King stated that whatever the circumstance is it has forced a premier program for sick 9/11 first responders to beg for help on the eve on the 19th anniversary of the attack —” it has to end.”
“It’s disgraceful,” King said. “I don’t even care what the details of this thing are. That fund has to be fully compensated, fully reimbursed. I mean, this is absurd,” he said. “If anyone were true American heroes, it was the cops and firemen on 9/11, especially the firemen, and for even $1 to be being held back is absolutely indefensible.”King says that he penned a letter to Treasury Secretary Steve Mnuchin during the summer and asked what the problem was and for a solution.He says his communication was ignored so he penned a second letter.

King states that he will confront Vice President Mike Pence on Friday when they are both attending the Tunnel to Towers event honoring the anniversary. “I gotta tell him,” King said. “Forget politics.
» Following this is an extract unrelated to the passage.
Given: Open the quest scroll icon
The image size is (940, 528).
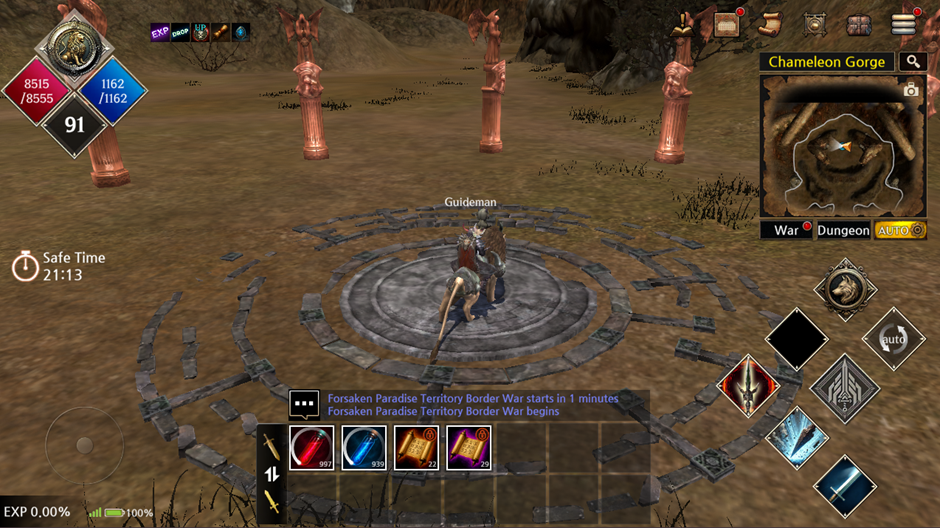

I don’t want to sound naive, but this is terrible, absolutely inexcusable
Sen. Chuck Schumer says that he is equally as disgusted.“ The Trump Treasury Department siphoning congressionally appropriated funds meant to pay for 9/11 workers’ healthcare is an outrageous finger in the eye to the firefighters, cops and other first responders who risked their lives for us,” Schumer said.”This needs to stop forthwith and payments to the workers’ health program must be made whole — and now,” Schumer said in a statement.

The temporary health program was created in 2010 by Congress along with the James Zadroga 9/11 Health and Compensation Act.The program was extended by 75 years in Dec. 2015, after sick and dying 9/11 workers made hundreds of trips to the Capitol pleading with officials to extend the program.“I’m not sure quite what to make of this other than it’s despicable,” said Jake Lemonade, president of the Uniformed Fire Officers Association. “We’ve fought very hard for many years for these funds to provide proper medical treatment for our sick and injured. The withholding of these funds without a legitimate explanation is inexcusable.”
Prezant adds that he has been able to keep functioning because the Fire Department fronts the program the money, but adds that he did so with the understanding that the feds would reimburse the funding under the 9/11 Health and Compensation Act.
Congress and the government designed the program to be self-sufficient. Prezant says that the lack of reimbursement means they do less to support the sick.